投資家は連邦準備理事会(FRB)がこうした楽観的な見方に同意するかどうか見極めようとしている。10日まで開かれる連邦公開市場委員会(FOMC)は4月以来の開催。パウエルFRB議長は4月のFOMC後、国内景気は経済閉鎖の負担を1年以上にわたって感じる可能性があると述べていた。

また、5日に公表された米雇用統計が予想外に好調だったことで国債が売られ、10年債利回りは3月前半以来の高水準となった。

ソシエテ・ジェネラルの米金利戦略部門責任者、スバドラ・ラジャッパ氏は「過去数週間における債券市場での売りは正当化されそうだ」と語る。

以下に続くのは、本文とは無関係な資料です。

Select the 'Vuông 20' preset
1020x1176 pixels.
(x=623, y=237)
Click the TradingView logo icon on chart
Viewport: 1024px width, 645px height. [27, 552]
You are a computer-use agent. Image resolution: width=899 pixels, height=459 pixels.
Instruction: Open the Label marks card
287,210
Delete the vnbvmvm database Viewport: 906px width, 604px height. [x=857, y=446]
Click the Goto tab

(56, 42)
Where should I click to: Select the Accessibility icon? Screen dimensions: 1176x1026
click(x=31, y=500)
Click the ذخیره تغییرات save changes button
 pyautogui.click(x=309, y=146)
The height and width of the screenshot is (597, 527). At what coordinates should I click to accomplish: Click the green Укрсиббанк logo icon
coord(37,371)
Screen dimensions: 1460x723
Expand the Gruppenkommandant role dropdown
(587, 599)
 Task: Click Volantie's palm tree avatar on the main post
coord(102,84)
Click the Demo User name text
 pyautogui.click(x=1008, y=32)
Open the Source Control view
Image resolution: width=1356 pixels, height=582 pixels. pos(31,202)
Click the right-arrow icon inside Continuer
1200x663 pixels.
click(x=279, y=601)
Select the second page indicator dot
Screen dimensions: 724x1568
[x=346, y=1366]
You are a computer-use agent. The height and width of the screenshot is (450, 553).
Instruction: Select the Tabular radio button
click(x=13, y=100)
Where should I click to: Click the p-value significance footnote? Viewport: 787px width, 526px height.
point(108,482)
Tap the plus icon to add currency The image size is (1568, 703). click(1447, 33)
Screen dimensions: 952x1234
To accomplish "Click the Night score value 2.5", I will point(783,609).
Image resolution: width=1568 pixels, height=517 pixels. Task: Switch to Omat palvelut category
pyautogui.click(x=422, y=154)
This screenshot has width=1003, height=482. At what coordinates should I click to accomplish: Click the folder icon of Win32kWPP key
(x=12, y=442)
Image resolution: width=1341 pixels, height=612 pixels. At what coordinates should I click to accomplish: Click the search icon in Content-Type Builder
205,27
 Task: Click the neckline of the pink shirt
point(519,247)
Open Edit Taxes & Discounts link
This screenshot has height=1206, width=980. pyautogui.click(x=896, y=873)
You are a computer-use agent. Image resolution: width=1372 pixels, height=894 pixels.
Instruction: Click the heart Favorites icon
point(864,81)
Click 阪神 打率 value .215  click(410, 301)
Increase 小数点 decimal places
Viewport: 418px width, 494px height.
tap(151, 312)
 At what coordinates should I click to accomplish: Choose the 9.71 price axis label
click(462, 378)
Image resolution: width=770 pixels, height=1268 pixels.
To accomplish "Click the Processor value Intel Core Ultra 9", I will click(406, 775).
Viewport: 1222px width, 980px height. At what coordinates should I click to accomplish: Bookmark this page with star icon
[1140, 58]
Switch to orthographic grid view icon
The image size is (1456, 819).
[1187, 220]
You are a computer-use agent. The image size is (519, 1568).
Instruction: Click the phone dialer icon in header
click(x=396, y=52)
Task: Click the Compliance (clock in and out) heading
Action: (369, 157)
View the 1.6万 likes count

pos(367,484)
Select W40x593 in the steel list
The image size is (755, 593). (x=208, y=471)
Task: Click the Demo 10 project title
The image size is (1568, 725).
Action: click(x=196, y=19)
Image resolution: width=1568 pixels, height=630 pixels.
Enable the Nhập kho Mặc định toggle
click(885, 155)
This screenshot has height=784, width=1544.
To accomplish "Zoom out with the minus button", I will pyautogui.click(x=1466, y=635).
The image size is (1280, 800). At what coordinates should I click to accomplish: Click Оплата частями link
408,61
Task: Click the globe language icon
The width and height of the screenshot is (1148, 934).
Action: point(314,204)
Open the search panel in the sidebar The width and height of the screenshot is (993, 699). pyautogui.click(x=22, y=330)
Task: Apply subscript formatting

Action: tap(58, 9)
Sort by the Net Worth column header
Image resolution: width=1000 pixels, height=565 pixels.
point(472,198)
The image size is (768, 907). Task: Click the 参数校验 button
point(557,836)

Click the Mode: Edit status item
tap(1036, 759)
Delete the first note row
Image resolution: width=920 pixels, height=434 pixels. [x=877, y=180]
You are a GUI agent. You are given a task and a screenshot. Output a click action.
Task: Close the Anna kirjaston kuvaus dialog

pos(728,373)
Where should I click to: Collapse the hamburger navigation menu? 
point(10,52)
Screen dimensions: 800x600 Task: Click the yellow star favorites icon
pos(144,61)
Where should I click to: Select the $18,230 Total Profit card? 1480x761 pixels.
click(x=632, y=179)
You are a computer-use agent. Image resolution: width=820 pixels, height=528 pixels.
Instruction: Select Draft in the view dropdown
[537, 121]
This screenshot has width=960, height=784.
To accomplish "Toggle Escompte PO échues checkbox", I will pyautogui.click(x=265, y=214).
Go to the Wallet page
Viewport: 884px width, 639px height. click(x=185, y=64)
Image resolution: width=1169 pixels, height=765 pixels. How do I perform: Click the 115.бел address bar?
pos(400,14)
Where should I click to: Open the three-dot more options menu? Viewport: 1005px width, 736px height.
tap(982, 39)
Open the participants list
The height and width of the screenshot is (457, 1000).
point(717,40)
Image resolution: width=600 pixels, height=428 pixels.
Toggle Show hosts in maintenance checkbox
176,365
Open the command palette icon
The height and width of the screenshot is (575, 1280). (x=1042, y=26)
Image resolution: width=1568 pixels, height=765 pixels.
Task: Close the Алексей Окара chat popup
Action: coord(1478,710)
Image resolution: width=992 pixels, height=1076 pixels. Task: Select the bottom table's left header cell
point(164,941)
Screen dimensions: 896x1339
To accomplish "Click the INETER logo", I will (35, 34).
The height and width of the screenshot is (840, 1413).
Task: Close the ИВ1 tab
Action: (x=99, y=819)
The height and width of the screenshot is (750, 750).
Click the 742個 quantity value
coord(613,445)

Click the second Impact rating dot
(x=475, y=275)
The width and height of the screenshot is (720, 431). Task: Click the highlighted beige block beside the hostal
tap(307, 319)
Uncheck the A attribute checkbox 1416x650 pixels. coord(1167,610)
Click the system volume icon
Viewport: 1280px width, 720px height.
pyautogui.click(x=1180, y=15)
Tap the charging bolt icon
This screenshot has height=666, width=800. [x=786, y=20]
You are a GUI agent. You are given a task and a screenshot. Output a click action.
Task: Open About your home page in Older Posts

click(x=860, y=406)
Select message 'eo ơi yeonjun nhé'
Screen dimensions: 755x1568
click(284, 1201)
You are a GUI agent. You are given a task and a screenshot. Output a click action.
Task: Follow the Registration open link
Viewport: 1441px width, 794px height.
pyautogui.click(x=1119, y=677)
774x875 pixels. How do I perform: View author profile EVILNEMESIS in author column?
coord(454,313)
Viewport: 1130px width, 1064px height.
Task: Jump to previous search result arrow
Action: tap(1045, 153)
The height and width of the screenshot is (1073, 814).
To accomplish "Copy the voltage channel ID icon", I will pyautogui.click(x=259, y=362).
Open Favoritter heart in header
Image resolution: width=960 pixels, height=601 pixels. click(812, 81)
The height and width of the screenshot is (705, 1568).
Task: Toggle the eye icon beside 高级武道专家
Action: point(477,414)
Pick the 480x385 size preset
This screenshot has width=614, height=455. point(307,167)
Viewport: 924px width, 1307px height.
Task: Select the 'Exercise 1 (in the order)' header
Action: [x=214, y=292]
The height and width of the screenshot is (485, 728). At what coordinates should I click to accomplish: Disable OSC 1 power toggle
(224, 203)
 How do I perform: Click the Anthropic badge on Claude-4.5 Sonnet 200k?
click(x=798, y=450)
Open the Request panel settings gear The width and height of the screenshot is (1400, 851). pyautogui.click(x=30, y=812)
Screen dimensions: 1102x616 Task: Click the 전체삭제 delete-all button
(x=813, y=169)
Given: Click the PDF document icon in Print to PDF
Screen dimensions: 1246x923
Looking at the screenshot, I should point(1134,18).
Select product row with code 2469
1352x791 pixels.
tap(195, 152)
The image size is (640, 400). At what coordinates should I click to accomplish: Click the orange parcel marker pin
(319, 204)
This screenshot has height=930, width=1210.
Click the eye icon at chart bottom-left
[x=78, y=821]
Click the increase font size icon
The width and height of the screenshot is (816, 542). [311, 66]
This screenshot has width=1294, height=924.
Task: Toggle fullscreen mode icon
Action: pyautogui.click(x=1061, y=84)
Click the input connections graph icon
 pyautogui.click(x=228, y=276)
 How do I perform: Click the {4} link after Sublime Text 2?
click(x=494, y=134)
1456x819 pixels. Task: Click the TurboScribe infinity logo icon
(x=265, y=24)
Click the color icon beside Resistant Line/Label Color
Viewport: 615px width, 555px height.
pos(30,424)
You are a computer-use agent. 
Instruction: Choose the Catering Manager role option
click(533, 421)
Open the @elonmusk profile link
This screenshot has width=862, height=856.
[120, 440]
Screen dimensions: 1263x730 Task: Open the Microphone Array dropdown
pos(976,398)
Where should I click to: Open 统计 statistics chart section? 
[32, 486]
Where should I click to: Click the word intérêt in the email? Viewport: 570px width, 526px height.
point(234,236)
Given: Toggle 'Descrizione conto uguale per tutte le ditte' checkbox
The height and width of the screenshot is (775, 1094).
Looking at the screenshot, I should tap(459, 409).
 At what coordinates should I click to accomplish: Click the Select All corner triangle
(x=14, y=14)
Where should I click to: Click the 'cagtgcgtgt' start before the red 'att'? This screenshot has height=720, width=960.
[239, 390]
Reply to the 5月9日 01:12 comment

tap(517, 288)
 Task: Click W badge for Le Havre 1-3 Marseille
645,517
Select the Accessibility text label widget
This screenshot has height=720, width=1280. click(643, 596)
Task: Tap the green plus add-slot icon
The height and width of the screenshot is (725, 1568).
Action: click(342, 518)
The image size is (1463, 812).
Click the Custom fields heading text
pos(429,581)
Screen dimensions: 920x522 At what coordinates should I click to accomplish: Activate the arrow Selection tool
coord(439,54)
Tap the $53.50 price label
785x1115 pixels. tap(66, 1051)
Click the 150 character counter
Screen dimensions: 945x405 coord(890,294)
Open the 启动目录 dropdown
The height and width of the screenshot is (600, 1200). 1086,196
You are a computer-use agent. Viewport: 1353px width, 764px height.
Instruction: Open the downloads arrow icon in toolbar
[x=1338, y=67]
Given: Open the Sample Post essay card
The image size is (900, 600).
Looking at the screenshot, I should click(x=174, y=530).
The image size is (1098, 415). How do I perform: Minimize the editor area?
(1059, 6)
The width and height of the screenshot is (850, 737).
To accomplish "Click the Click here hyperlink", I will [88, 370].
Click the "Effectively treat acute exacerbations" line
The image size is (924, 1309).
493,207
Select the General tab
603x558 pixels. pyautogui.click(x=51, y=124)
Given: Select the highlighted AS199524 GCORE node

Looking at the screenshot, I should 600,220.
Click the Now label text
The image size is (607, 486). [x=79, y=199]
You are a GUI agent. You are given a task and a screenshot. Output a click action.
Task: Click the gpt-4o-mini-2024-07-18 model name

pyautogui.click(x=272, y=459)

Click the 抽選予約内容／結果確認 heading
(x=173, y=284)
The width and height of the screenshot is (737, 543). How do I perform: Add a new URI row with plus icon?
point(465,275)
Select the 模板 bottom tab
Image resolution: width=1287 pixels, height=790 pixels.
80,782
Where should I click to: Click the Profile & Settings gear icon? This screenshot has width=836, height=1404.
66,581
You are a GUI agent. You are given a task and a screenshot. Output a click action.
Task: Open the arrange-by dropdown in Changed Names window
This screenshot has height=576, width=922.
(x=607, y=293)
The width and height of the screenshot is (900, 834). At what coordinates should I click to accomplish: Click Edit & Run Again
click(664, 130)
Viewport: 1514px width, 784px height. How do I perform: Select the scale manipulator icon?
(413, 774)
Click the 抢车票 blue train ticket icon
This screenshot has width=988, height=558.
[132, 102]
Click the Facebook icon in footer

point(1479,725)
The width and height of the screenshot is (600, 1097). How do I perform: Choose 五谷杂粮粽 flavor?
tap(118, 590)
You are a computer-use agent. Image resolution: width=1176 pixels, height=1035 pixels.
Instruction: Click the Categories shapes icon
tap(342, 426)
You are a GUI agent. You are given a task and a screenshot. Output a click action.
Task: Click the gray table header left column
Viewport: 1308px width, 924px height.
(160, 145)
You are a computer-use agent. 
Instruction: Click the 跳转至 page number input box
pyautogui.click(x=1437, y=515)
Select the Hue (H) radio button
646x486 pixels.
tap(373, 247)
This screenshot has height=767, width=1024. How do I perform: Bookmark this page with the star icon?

FRBは追加の債券買い入れプログラム、もしくはイールドカーブ・コントロール措置を導入する可能性がある一方、ファンドマネジャーはイールドカーブへの介入を正当化するには利回りが大幅に上昇する必要があるとの見方を示す。それよりむしろ、FRBが新型コロナ危機の最悪局面が去ったとみているヒントを見極めようとしている。

イートン・バンスのグローバルインカム部門共同ディレクター兼ポートフォリオマネジャー、エリック・スタイン氏は「たとえ実体経済がかなり低迷しているとしても、債券発行と市場改善の状況が非常に力強い中、新型コロナショック前の水準までとはいかなくても、市場は機能している」と述べた。

そのため、同氏は景気回復が利回り上昇を支持できるとFRBが信じているサインを求めている。「特に回復を背景とした緩慢な上昇はFRBにとって問題ないだろうが、動きが急激で回復状況を不安定にするようなら懸念理由になる」とした。

オスターワイス・キャピタル・マネジメントの筆頭ポートフォリオマネジャー、エディー・バタル氏は、ニューヨーク市地域といった新型コロナのホットスポットで感染・死亡率が低下していると指摘し、「われわれは新型コロナの最悪の結末を織り込まなくてもよくなった。新型コロナのリスクを巡るセンチメントは一変した」と語る。

その上で同氏は、社債や住宅ローン担保証券(MBS)に買いを入れ、米国債を避けているという。米国債については現在の利回りでは「投資価値は全くない」とした。